この序曲には劇中で使われているさまざまなメロディが登場します。大きく分けて6つの場面で構成されます。


(1) Allegro moderato
 序曲の冒頭は弦楽器による力強いメロディ【譜例1】で始まります。この旋律は第1幕第12場「ロマ族の合唱」《ジングラー、ジングラー》に基づきます。

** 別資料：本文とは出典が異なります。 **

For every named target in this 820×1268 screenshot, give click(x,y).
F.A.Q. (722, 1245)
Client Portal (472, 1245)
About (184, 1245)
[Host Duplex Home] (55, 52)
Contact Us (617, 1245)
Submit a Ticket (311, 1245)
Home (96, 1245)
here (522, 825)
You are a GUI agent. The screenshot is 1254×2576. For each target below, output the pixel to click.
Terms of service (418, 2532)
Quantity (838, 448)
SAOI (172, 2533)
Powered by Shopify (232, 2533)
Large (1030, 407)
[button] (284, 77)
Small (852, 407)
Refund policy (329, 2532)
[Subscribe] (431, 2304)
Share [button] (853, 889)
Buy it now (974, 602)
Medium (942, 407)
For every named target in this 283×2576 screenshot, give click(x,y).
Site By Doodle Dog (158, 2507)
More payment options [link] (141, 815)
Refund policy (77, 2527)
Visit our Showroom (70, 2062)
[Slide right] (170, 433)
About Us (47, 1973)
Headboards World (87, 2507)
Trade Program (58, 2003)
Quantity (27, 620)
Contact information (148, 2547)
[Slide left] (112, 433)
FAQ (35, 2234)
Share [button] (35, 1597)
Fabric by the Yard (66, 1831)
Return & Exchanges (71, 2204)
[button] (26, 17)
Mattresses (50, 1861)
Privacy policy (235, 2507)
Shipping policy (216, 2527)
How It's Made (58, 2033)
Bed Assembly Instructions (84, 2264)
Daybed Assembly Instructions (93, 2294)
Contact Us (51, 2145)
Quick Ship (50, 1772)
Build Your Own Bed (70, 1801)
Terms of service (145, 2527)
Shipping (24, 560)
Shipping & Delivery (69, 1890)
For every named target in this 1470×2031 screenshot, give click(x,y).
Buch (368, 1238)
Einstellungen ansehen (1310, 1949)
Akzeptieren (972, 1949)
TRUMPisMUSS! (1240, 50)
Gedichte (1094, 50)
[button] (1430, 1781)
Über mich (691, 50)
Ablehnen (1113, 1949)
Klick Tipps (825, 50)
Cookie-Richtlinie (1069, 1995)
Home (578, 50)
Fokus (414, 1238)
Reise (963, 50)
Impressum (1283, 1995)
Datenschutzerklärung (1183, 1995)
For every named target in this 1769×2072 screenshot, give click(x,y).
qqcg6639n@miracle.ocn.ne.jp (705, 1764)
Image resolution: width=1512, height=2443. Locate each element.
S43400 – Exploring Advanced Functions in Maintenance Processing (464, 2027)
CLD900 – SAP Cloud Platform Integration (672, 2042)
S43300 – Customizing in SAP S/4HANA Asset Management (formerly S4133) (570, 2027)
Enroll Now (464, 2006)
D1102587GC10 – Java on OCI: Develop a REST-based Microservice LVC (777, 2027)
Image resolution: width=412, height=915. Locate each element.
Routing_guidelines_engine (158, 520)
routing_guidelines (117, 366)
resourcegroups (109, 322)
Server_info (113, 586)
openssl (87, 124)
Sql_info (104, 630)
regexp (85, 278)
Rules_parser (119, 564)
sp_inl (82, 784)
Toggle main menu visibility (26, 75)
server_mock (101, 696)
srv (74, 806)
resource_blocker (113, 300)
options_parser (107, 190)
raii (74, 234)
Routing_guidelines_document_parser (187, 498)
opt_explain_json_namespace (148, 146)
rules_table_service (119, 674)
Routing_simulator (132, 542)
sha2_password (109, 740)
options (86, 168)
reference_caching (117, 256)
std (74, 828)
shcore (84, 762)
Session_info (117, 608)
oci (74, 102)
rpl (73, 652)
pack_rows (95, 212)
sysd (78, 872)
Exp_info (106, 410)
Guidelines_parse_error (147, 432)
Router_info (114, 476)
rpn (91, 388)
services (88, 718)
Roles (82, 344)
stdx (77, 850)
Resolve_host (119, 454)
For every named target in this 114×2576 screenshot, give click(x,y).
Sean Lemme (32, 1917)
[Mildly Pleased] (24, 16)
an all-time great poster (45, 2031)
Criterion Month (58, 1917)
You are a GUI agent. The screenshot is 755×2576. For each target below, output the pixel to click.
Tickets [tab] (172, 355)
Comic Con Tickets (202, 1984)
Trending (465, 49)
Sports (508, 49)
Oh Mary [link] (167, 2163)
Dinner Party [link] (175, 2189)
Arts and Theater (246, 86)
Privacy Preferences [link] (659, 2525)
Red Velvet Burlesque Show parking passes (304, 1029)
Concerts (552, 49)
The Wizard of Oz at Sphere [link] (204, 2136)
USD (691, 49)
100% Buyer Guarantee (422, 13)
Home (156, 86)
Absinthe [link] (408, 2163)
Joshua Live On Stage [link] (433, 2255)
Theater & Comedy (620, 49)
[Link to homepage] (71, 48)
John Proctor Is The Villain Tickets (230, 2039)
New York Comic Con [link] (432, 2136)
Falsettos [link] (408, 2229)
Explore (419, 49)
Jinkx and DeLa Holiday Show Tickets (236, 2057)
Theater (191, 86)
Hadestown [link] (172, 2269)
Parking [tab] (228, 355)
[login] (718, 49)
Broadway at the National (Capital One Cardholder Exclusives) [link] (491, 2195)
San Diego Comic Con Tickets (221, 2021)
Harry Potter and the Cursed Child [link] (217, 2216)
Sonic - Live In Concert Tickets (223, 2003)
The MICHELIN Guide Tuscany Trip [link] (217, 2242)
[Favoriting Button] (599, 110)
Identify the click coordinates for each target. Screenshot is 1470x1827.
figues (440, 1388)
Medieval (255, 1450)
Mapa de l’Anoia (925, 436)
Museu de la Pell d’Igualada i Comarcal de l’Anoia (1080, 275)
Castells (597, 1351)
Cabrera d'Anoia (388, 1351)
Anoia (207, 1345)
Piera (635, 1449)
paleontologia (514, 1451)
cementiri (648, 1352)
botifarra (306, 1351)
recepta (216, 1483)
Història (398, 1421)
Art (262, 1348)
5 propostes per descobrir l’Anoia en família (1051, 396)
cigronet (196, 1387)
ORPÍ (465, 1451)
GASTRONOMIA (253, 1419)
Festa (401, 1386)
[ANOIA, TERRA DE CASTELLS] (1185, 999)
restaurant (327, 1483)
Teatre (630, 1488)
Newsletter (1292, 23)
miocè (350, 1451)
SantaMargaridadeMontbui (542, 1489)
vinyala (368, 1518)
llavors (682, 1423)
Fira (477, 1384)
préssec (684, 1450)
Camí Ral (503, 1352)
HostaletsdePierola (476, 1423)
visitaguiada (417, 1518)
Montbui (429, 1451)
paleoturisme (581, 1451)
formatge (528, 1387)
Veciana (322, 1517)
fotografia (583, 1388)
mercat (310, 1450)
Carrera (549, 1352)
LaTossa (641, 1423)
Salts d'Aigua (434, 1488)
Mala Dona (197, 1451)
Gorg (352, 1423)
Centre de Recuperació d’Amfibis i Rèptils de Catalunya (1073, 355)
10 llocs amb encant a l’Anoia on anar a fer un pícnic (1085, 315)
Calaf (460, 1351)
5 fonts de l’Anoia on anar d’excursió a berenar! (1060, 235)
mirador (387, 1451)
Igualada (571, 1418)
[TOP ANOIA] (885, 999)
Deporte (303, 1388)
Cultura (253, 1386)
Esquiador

ツィンバロン(ハンガリーの民族楽器)を思わせる弦楽器による音型を経て、クラリネットの独奏によりエキゾチックな旋律【譜例2】が現れます。

(2)Andantino
 弦楽器により冒頭のメロディが再現された後、フルートのカデンツァを経てオーボエによるのどかな独奏【譜例3】に受け継がれて舞台は穏やかな雰囲気に包まれます。このオーボエの旋律は第1幕第13場でザッフィがバリンカイに歌う《この土地こそ、あなたの故郷》に基づきます。

(3)Allegretto moderato
 オーボエによるのびやかで美しいメロディはポルカ風の楽しげな旋律【譜例4】へ受け継がれます。この生き生きとしたメロディは第2幕第1場でザッフィ、ツィプラ、バリンカイが財宝を探すときに歌う三重唱《だから、すべての石を叩きましょう》に基づきます。

(4)Tempo di Valse
 明るいポルカ風のメロディは調性の変化とともに次第に盛り上がり、ここでシュトラウスの真骨頂ともいえる優美なワルツ【譜例5・6】が登場します。このワルツは第2幕第3場でアルゼーナが歌う《喜びに満ちた都市ウィーン》に基づきますが、「宝のワルツ(または宝石のワルツ)」(Schatz-Walzer)としてもよく知られており、単独でも演奏される大変美しい曲です。


(5)Allegro moderato 
 優美なワルツの世界から一転、荒々しいロマ族の舞曲【譜例7】が現れます。この舞曲は第1幕第12場でロマ族の人々が登場する場面で演奏されます。

(6)Andantino
 この舟唄【譜例8】は第1幕の冒頭で歌われる船頭たちの合唱《本当の船頭とは言えませんよ》の旋律に基づきます。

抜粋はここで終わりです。